DJI adds that the Mavic 3 can also faster lock on to multiple satellite signals so that it can hover in place, motionless, even better than before.

As is always the case with DJI, the Mavic 3 features a new set of intelligent modes, which include the following:

  • MasterShots: This mode lets users create high-quality content more easily and quickly. After automatic editing and dubbing in the app, videos can be created in minutes and directly shared out of the app.
  • 100MP Panorama Mode: The Mavic 3 directly stitches and processes internally without the DJI Fly App or any post-production, which it uses to create extremely high-resolution panoramic photos.
  • Trimmed Download: This feature allows users to export a selected portion of a clip instead of the entire file, which saves storage space.
  • QuickTransfer: QuickTransfer lets users store and process materials on their mobile devices without linking with the remote controller. Mavic 3 can now transmit materials from the drone to the mobile device more quickly through the WiFi 6 protocol (WiFi 6 support is coming in a future update).

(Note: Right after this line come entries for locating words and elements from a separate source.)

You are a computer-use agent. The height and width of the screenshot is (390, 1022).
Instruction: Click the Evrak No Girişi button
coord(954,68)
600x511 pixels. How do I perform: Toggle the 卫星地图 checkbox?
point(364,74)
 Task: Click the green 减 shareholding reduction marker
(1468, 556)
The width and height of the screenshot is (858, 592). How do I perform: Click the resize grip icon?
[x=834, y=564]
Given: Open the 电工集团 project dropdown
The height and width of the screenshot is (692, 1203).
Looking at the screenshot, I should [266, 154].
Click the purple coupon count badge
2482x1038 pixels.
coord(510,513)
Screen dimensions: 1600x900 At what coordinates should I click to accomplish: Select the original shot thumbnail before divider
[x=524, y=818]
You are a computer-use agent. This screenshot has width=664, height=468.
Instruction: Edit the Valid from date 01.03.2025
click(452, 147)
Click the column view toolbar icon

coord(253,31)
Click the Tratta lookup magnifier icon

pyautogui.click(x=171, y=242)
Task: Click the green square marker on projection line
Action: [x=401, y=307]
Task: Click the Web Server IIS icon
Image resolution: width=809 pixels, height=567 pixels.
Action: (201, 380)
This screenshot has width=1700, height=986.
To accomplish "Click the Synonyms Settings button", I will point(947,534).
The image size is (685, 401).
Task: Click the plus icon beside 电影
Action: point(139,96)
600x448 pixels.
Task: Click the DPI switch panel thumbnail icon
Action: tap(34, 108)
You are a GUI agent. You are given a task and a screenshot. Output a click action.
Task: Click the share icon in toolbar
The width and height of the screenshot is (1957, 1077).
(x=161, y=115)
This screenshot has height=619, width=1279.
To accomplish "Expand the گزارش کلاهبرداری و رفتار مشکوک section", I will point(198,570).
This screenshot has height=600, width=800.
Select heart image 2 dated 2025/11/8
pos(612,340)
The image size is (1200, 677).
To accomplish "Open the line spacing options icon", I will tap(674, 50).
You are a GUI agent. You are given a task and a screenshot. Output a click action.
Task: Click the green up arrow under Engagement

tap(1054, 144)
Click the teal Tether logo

DJI is also offering a large number of accessories with the Mavic 3, as is the norm with DJI products, including a new smart controller, portable charger, bag, wide-angle lens attachment, storage cover, ND filter set, and a high-speed data cable. As a result, the Mavic 3 is available in three different configurations:

The Mavic 3 Standard version retails for $2,199 and includes the drone, one Intelligent Flight Battery, an RC-N1 Remote Controller, an RC-N1 cable, the battery charger, storage cover, and three pairs of spare propellers.

The DJI Mavic 3 Fly More Combo retails for $2,999 and includes Mavic 3 the drone, three Intelligent Flight Batteries, an RC-N1 Remote Controller, three RC-N1 cables, a battery charging hub, storage cover, six pairs of spare propellers, the ND filters set (ND481632), and the bag.

The DJI Mavic 3 Cine Premium Combo retails for $4,999 and, as previously noted, includes a built-in 1TB SSD and supports Apple ProRes 422 HQ video recording. The Mavic 3 Cine Premium Combo also includes a lot more accessories and components, including three Intelligent Flight Batteries, a DJI RC Pro remote controller, three RC-N1 cables, a battery charger, a battery charging hub, storage cover, six pairs of spare propellers, two ND filters sets (ND481632 and ND64128256512), DJI 10Gbps data cable, and the bag.